Work task: List each line of the data that holds the word "computer".

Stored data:
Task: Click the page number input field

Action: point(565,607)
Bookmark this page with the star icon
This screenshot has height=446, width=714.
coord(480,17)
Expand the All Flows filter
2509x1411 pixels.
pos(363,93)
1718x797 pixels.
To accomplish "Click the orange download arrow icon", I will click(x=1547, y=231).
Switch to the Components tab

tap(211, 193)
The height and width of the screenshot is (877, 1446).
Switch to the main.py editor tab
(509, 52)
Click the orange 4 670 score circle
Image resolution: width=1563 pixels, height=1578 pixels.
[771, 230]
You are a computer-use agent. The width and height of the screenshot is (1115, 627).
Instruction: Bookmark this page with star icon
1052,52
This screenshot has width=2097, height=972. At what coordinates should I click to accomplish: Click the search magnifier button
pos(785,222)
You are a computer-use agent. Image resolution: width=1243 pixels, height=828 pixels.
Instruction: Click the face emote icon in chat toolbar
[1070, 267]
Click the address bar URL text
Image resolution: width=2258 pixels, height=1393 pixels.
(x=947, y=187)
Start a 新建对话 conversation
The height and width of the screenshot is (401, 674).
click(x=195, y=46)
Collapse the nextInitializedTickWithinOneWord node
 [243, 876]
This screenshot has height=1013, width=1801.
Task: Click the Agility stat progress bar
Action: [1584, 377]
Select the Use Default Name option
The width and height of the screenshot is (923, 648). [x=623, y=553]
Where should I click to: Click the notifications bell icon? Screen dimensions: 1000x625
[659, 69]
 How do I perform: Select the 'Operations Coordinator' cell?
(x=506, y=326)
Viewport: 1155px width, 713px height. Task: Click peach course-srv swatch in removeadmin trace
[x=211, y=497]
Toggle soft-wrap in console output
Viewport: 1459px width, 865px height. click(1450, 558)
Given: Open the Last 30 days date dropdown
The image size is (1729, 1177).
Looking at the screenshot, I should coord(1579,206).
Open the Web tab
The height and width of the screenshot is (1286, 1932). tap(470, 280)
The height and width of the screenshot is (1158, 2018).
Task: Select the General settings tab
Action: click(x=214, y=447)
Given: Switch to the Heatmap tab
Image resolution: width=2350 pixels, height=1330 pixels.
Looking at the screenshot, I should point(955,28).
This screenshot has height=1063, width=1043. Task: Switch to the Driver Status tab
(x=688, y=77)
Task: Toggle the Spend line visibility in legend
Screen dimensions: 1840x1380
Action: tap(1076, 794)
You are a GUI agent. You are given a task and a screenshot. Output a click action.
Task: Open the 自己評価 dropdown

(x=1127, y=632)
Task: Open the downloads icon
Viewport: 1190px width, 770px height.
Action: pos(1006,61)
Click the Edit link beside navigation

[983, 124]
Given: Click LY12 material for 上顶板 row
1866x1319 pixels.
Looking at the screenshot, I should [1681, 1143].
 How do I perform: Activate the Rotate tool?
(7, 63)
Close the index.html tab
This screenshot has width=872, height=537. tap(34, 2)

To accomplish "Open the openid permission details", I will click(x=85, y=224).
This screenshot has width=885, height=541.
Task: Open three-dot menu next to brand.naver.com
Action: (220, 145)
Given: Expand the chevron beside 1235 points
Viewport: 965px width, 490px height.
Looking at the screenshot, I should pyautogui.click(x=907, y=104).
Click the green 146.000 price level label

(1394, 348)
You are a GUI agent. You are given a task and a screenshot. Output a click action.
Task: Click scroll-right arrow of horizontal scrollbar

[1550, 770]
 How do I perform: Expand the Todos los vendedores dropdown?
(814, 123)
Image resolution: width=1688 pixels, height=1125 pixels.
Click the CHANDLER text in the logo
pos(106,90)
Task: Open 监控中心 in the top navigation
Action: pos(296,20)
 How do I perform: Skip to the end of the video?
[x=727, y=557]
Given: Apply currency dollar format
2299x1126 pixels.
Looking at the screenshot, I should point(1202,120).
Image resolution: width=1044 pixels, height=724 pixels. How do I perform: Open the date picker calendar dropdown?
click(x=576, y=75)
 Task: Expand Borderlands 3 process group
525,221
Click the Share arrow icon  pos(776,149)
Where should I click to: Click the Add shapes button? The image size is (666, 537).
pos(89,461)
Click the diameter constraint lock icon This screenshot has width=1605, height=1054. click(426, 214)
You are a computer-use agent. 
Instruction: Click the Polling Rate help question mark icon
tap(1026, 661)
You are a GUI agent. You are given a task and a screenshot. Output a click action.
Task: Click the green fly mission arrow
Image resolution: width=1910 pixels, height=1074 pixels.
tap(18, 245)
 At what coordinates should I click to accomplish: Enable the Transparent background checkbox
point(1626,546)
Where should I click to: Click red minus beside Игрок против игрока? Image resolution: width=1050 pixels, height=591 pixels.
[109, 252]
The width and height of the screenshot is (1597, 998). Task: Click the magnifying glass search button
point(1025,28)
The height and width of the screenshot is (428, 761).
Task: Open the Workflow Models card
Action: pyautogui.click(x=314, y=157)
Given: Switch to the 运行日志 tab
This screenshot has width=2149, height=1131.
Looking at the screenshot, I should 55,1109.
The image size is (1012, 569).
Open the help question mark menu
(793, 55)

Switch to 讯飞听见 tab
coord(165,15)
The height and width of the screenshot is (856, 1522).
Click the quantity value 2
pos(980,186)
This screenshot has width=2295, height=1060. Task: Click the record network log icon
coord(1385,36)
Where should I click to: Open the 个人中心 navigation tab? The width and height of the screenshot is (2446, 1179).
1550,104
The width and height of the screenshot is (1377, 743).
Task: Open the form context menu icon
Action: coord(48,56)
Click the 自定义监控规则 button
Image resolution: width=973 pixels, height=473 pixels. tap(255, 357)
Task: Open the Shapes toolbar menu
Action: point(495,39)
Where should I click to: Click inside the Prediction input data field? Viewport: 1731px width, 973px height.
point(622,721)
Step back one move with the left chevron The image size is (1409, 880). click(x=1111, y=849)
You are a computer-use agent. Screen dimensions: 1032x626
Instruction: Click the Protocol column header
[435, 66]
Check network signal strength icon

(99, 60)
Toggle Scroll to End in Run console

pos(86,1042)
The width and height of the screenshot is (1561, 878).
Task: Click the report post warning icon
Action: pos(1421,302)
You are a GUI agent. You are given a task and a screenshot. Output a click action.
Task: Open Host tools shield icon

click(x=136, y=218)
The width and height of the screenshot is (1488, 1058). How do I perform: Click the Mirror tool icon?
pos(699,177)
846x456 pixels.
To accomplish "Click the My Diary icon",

Solution:
You are a computer-use agent. The width and height of the screenshot is (1115, 627).
You are a computer-use agent. Image resolution: width=1243 pixels, height=828 pixels.
You are a computer-use agent. 
You are a computer-use agent. Screen dimensions: 1032x626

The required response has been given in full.